» **Input for this task**:
====

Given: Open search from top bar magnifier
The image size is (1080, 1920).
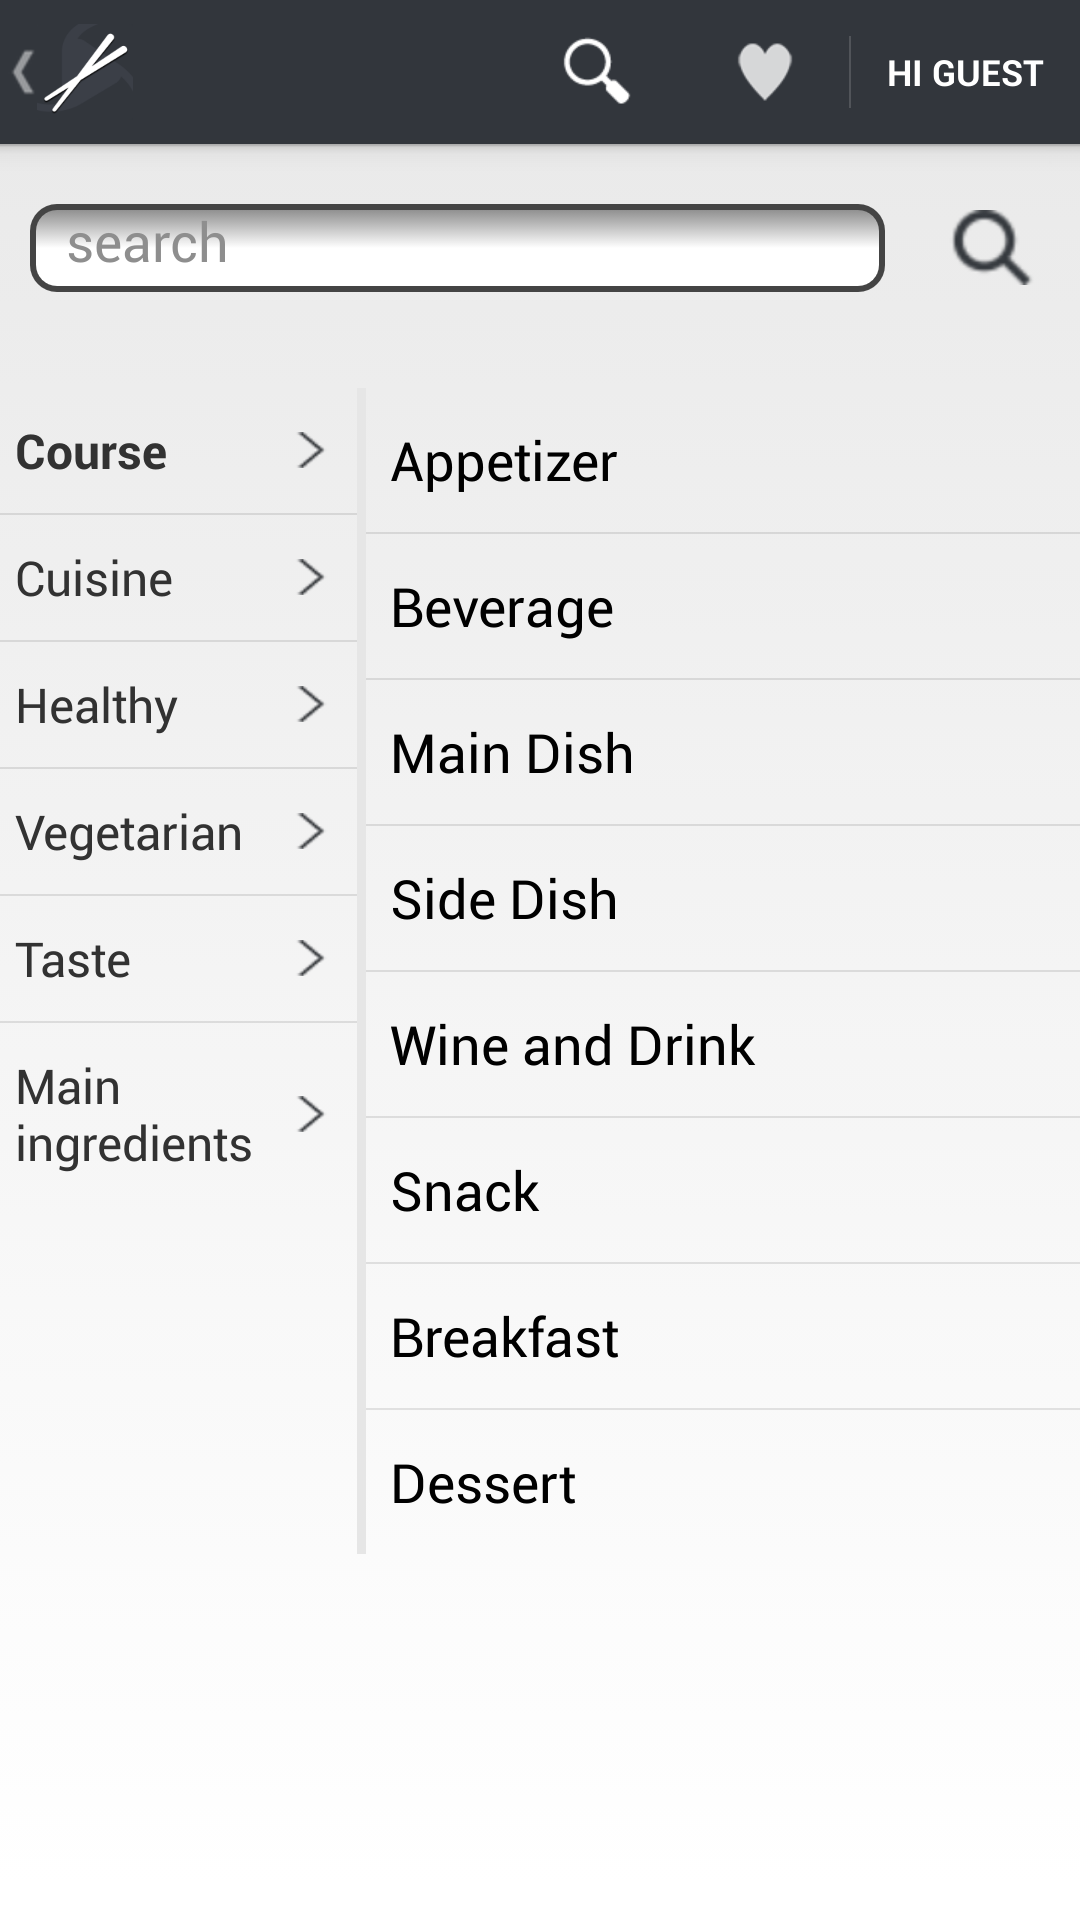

====

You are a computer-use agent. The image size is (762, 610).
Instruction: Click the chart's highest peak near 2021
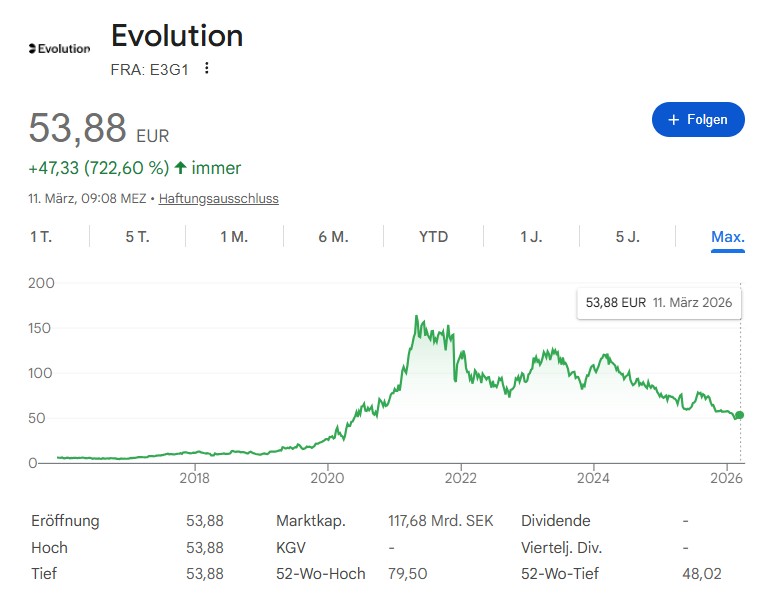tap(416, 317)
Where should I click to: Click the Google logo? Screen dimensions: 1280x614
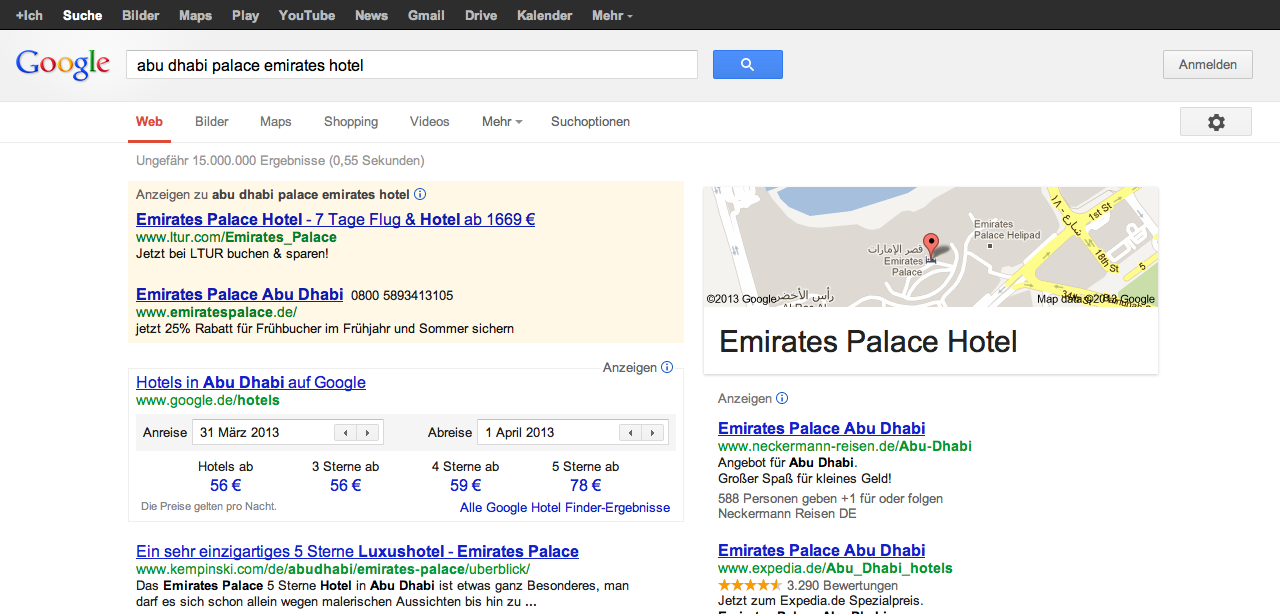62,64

====

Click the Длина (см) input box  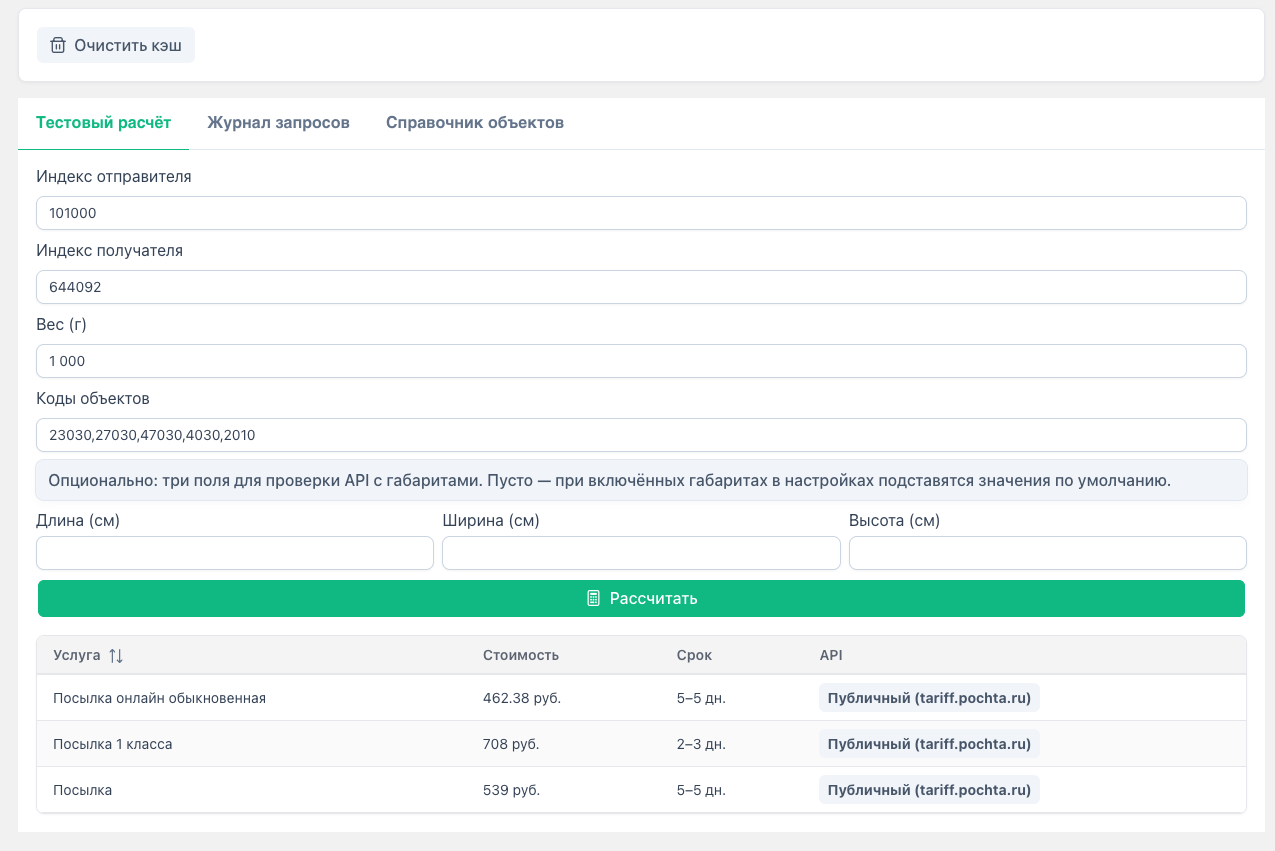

====

» **Try it**:
The required output is every line above from the one with "Given: Open search from top bar magnifier" down to the one with "The image size is (1080, 1920).", restated word for word, ends included.

» **Exercise result**:
Given: Open search from top bar magnifier
The image size is (1080, 1920).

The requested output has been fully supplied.